Summary of the Practices, Procedures, and Policies of Triangle Research Laboratories, LLC (TRL) in Isolation of Hepatocytes from Human Liver Tissue (January, 2014)


TRL is a for profit corporation (business license 14989) located at 6 Davis Drive, Research Triangle Park, NC 27709; we lease our own dedicated laboratory and office space within a facility owned by The Hamner Institute.

We receive non-transplanted whole organs from member organizations in the U.S. Organ Procurement Network, which are known as Organ Procurement Organizations (OPOs).  The reasons for non-transplantation are varied but typically involve a mismatch of blood type or organ size between the donor organ and potential recipients within a region, damage to the liver during removal (often due to inadequate intact vasculature), or decision by a surgeon to reject an organ which is nonetheless suitable for use in research. In all cases the OPO is the entity which obtains the organ from the hospital and then determines the proper use to make of it. The OPO obtains informed consent from either the donor or more often from the next-of-kin, and such consent explicitly allows for use of the liver for any research purpose. The OPO is responsible for obtaining demographic information about the donor, relevant medical history information, and the serological testing results.

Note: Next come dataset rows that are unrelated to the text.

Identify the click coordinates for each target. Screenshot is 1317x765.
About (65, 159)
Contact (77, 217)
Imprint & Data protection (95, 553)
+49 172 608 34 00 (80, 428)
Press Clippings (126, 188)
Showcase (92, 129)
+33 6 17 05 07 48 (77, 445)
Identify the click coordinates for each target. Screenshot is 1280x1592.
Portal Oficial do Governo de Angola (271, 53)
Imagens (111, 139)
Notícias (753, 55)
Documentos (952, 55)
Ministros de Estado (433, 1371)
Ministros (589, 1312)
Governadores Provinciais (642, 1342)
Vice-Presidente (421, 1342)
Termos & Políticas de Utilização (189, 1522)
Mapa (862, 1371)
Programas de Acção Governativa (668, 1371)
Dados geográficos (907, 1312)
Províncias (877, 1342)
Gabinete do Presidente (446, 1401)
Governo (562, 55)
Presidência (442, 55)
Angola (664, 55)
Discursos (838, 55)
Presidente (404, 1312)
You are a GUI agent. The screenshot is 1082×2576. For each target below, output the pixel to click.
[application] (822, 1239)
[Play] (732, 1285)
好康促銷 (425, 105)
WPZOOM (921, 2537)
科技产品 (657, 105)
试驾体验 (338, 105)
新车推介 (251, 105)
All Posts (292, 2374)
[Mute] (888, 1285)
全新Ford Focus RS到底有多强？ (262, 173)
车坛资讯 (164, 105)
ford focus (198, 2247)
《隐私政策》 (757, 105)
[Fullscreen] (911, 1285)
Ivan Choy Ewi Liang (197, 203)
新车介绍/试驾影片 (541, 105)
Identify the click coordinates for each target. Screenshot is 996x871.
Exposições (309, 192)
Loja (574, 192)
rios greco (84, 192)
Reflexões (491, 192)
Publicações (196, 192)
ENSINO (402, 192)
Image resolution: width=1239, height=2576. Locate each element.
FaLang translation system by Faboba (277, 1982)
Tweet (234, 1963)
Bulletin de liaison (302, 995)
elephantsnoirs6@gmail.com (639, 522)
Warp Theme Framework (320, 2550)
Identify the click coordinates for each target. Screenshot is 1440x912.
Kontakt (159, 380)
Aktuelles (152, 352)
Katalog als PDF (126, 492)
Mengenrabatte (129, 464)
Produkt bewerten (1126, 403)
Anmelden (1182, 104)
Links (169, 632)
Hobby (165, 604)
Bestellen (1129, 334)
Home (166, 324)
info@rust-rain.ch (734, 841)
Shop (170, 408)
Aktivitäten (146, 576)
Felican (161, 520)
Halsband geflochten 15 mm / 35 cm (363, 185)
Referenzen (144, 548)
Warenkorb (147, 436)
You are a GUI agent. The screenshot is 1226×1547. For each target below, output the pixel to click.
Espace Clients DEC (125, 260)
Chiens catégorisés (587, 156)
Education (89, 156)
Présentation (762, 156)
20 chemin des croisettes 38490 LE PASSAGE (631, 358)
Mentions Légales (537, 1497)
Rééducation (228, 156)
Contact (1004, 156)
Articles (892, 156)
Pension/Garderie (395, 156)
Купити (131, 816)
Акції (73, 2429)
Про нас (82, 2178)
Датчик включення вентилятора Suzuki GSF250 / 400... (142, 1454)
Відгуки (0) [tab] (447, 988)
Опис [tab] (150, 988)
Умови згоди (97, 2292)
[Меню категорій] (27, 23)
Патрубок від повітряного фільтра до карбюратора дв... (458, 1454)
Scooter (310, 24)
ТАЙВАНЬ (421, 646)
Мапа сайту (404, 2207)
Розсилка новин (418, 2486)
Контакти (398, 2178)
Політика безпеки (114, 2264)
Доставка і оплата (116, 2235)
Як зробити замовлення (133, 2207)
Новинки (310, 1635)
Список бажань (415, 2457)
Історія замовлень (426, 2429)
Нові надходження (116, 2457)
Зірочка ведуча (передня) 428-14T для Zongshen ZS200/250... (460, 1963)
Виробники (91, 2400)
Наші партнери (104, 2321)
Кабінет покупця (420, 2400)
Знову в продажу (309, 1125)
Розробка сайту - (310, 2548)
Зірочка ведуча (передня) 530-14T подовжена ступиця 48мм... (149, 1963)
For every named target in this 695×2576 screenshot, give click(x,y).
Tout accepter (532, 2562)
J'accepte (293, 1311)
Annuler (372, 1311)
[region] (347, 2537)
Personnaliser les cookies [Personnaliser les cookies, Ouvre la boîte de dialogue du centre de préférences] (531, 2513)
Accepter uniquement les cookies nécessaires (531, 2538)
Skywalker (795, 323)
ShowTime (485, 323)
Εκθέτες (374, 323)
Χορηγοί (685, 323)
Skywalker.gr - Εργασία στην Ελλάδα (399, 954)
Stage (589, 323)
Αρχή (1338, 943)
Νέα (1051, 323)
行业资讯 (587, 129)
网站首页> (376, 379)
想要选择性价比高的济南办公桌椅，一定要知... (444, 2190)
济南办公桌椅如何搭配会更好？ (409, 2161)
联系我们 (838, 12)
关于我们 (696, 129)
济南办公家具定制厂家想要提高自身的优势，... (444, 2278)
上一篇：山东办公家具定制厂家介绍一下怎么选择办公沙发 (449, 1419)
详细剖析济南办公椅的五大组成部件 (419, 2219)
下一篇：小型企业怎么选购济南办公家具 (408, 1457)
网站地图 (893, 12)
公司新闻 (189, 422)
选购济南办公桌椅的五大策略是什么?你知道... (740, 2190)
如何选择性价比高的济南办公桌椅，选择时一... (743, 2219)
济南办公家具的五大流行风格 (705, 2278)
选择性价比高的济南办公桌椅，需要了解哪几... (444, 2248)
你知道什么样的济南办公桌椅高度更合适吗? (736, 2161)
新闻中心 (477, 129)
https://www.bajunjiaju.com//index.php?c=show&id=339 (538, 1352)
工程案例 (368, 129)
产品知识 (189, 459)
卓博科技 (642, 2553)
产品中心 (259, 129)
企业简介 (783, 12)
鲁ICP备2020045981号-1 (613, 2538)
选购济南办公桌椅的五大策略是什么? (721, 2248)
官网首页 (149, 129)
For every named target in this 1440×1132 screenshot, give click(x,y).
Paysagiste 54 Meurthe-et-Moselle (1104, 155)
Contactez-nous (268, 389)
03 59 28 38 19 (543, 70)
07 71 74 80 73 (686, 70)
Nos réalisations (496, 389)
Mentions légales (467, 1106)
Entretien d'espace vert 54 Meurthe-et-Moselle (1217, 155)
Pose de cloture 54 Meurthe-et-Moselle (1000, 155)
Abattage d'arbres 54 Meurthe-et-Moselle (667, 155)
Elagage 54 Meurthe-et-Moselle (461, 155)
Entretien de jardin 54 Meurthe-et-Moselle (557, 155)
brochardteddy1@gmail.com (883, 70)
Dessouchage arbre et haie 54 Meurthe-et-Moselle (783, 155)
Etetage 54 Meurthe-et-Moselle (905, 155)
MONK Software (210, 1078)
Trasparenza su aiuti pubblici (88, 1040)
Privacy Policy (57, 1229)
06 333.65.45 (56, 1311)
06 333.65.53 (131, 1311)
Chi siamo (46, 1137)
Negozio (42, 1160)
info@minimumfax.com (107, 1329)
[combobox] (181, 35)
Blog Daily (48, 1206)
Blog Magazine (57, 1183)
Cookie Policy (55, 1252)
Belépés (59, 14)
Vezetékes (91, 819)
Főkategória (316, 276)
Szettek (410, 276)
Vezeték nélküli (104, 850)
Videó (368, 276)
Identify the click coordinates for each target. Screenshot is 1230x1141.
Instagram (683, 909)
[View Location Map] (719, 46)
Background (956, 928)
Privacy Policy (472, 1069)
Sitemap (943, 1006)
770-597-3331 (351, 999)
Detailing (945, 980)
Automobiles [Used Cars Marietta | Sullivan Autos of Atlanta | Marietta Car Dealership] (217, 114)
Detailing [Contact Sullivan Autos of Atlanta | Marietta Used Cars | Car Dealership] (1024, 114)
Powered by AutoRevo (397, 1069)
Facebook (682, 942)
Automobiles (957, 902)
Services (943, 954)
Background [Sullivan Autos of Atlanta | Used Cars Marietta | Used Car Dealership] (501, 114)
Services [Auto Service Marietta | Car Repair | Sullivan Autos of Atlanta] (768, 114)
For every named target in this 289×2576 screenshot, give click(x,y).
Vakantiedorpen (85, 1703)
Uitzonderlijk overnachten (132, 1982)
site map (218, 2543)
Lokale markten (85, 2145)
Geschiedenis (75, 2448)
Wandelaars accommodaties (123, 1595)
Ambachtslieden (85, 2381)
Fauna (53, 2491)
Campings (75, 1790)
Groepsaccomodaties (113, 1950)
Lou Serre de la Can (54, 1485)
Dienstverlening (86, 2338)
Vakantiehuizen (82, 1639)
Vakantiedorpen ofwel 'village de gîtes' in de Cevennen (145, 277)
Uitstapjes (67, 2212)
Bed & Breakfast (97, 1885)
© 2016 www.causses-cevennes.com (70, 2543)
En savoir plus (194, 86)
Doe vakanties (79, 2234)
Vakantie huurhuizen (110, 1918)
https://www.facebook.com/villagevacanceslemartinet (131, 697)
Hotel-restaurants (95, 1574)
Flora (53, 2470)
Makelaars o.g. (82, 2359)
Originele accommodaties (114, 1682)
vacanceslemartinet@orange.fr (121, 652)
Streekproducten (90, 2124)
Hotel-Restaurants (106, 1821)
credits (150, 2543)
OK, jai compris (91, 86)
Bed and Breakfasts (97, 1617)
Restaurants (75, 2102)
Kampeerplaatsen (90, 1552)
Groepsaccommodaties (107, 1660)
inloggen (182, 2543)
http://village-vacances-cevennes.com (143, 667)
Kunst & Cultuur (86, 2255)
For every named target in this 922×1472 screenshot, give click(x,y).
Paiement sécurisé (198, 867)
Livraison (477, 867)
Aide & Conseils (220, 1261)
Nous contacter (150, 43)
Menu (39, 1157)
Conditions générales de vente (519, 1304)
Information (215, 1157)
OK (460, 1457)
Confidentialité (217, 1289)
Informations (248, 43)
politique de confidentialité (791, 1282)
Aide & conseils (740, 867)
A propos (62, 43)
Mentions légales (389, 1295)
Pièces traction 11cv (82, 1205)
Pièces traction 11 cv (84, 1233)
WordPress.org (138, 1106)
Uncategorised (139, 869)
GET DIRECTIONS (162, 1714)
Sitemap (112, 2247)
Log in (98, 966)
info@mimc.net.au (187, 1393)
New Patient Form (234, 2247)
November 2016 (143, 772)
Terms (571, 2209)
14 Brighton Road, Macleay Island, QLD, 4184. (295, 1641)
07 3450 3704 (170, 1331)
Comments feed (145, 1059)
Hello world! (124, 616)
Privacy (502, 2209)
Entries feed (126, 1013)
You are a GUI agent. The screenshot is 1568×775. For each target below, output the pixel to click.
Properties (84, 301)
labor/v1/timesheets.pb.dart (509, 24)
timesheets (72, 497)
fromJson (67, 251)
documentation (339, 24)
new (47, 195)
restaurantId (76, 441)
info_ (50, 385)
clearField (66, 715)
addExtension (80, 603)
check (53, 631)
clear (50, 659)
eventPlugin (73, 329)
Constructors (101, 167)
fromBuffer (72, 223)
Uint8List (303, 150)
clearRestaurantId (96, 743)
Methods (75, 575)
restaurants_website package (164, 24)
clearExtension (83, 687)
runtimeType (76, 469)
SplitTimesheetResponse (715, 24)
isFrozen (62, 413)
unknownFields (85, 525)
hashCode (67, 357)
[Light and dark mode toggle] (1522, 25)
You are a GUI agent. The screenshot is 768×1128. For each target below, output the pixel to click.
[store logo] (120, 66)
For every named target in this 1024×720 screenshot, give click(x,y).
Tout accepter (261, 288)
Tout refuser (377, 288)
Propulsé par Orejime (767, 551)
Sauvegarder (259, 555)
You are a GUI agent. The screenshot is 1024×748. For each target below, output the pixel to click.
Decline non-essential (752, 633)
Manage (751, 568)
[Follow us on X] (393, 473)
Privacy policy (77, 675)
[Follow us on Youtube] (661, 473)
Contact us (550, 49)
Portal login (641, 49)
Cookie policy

All organs we receive must conform to specifications agreed upon in the contract between TRL and each OPO, which include standards for BMI, donor demographics, tissue quality as determined by the surgeon removing the liver, medication and social history, and ischemic time (<24 hours by receipt at TRL). Our exclusion criteria include embryonic and fetal tissue, and donors with positive HIV, HBV, and/or HCV serologies, we do not accept them. The documentation accompanying each organ includes a copy of the informed consent (with any possible identifying information redacted), serology results, demographic, social, and medical history information , and a numerical donor ID as assigned by the OPO and which is converted into the TRL lot number. The only TRL employee who can access the original OPO donor ID is our Production Manager, but only the OPO can identify the original donor by link with their assigned ID. Chain of custody is maintained by use of overnight courier services with barcode tracking systems, and by handling information maintained at TRL. All livers are prepared for transportation according to well-established SOPs which apply to organs intended for transplant in order to maximize the organ’s viability.


In some cases TRL receives noncancerous (as determined by a surgical pathologist at the treating hospital) resected liver tissue. Our sources for such tissue are hospitals in our geographic region with which we have contracts and which involve essentially the same process as with non-transplanted organs in terms of consent, confidentiality, serology, demographic, medical, and social history, ischemic time, preparation for transportation, and use of courier services.


Upon receipt at TRL we confirm that the proper documentation has been provided and that the tissue meets all requirements before isolating hepatocytes from it. We isolate, culture, and cryopreserve human hepatocytes using procedures developed in part by Dr. Ed LeCluyse, who is now a researcher at The Hamner Institute, and which is detailed in SOPs followed in all cases. Only three people perform such isolations, minimizing operator-operator variability, and in each case we decide on the use of the hepatocytes (cryopreserved or fresh) based on our inventory and customer demands, and our experience in assessing the suitability of each prep for one format or the other. Unused tissue is disposed of through cremation.


Characterization of each lot is performed in accordance with established SOPs and the results, along with gender, ethnicity, age, BMI, smoking, alcohol, and drug history, medications used, serologies (we accept tissue from EBV+ and CMV + donors), and cause-of-death information are contained in a Cryo Characterization Report. All hepatocytes at TRL are stored in -185C vapor phase liquid nitrogen tanks which have 24/7 environmental monitoring alarm systems with back-up power and on which routine maintenance and calibration is performed according to manufacturer specifications. All employees have assigned duties; receive training at TRL that confirms their competence to perform their duties; receive periodic re-training; and each employee’s training history is kept in the employee’s personnel file.


I attest that this information is accurate, current and complete.